Голос ее задрожал. Она подтянула к глазам замызганный кровью фартук.

— Тогда они заставили нас смотреть…

Голос ее захлебнулся в рыданиях. Через пару мгновений, будто бы о чем-то вспомнив, она неожиданно вздрогнула, сжала ладонь Шефа и впервые заглянула ему в глаза.

— Шеф, это был он. Тот самый, что был здесь в прошлый раз.

— Ярл Сигвард? — хрипло выговорил Шеф.

— Да. Твой… твой…

— Скажи, какой он из себя? Большой темноволосый человек с белыми зубами?

— Да. И вся рука унизана золотыми браслетами…

Замелькали в памяти мгновения боя. Сухой треск расколовшегося надвое клинка. Восторг, с которым он делает шаг и колет врага. Значит ли все это, что Бог уберег его от совершения страшного греха? Но если это так — куда же смотрел Бог потом?

— Разве он не смог защитить тебя, матушка?

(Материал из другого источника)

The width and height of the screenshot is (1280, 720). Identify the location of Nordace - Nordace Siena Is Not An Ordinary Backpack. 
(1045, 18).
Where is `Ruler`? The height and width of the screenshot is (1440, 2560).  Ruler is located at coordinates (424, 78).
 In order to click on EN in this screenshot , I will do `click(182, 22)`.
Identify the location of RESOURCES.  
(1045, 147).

— Нет. Он даже не попытался. — Голос Трит вдруг обрел твердость и непреклонность. — Когда они показали нам… то, что хотели, он разрешил им разойтись и сказал, что они могут грабить и развлекаться, пока не услышат звук рожка. Они разобрали себе рабов, привязали их друг к другу, а остальных — Труду, меня, всех тех, кого они уводить не захотели, — стали передавать из рук в руки… Потом он узнал меня, Шеф, и вспомнил! Я просила его только о том, чтобы он оставил меня для себя и не давал бы другим, но он рассмеялся и сказал, что… Сказал, что теперь я — старая курица, а не цыпленок, а куры, дескать, сами должны о себе позаботиться. Особенно те, которые летать умеют… И они потешались со мной так же, как с Трудой. Нет, мне досталось больше — они знали, что я — леди, и некоторым это показалось ужасно забавным. — Душевная мука и ненависть исказили ее лицо, заставили на минуту позабыть о страданиях тела.

— Но я ему кое-что сказала, Шеф! Я сказала, что у него есть сын. И что когда-нибудь он разыщет и прикончит его…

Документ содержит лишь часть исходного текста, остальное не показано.